On 03.01.2007, at 18:23, Charilaos Skiadas wrote:
On Jan 3, 2007, at 11:02 AM, Hans-Joerg Bibiko wrote:
Hi Kevin,
On 24 Dec 2006, at 23:20, Kevin Ballard wrote:
What is texscan? I never knew that, so I always just ignored the command ;)
Actually, it was tex.scan, which is a simple ruby command scanning the string given by the variable tex. I think Kevin by accident mistyped it. (You can see the revision diff).
What a difference a dot makes, eh?
OK. I changed it and now tex.scan works. (Actually I was a bit blind, the one thing I had to do is to read the ruby code ;) )
I like the command too, though I don't really use it much at this point, (need to open the actual help file most of the times). I wrote the command originally, and looking at the revision history of the command would show that it was tex.scan. Does it work as expected if you make that change? If so, I don't really see the advantage of parsing the HTML file instead.

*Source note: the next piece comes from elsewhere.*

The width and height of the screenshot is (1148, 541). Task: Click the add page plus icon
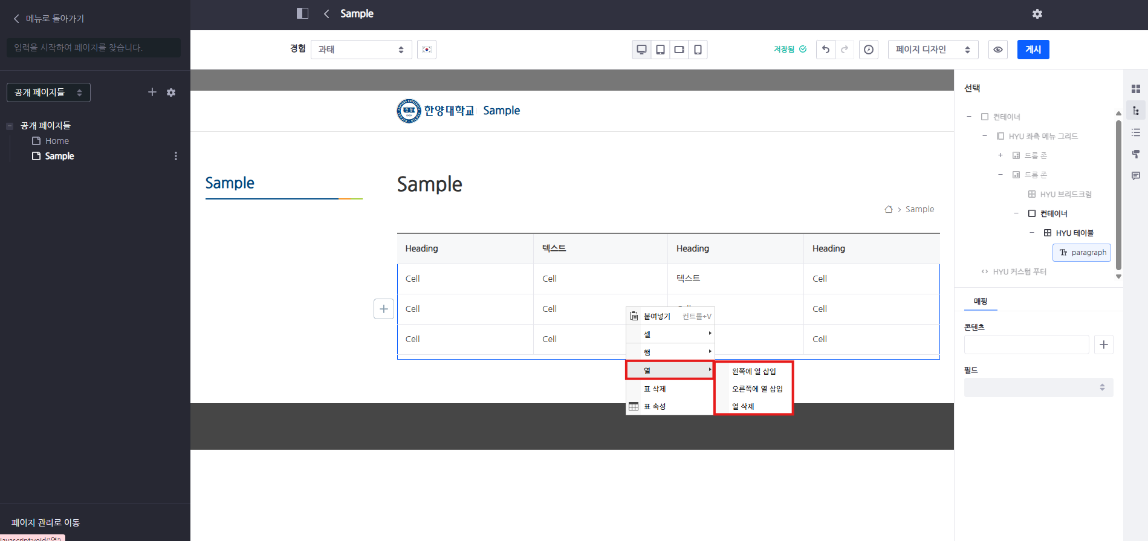pyautogui.click(x=152, y=92)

Well, my HTML scan approach is to output everything which is written within the 'Usage' block.
Example:
##################### 'difftime'
tex.scan output: _________________ time1 - time2
html output: _________________ Usage:
time1 - time2
difftime(time1, time2, tz = "", units = c("auto", "secs", "mins", "hours", "days", "weeks"))
as.difftime(tim, format = "%X")
## S3 method for class 'difftime': round(x, digits = 0)

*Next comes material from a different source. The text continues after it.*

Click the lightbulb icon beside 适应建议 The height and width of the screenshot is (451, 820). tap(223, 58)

##################### 'matrix' tex.scan output: _________________ matrix(data = NA, nrow = 1, ncol = 1, byrow = FALSE, (??)

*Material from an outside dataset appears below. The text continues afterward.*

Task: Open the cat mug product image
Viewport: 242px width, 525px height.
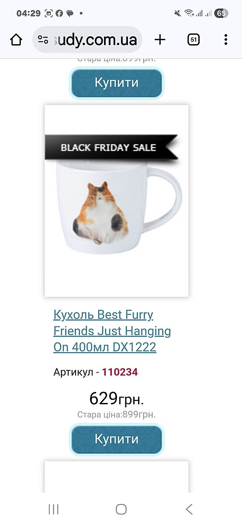Action: point(117,201)
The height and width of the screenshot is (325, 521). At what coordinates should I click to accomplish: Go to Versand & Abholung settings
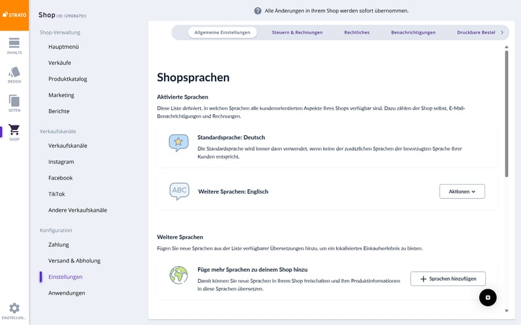pyautogui.click(x=74, y=261)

html output: _________________ Usage:
matrix(data = NA, nrow = 1, ncol = 1, byrow = FALSE, dimnames = NULL)
as.matrix(x)
is.matrix(x)
Well, the question is what does the user expect by using 'Command Usage'
By my opinion the tex.scan version is very similar to the Kevin's 'Insert Command Template'. So I would suggest to use the HTML version instead. This is a bit more informative.
On the other hand if we decide to use the tex.scan version then it would be better to change the line
file = `find "${R_HOME:-/Library/Frameworks/R.framework/Resources}"/ library -name #{text}.tex -print`
into
file = `find "${R_HOME:-/Library/Frameworks/R.framework/Resources}"/ library -name #{text}.tex -print 2>/dev/null`
to speed up it a bit
and
we have to fix the 'bug' for matrix(), for instance, to display the whole definition.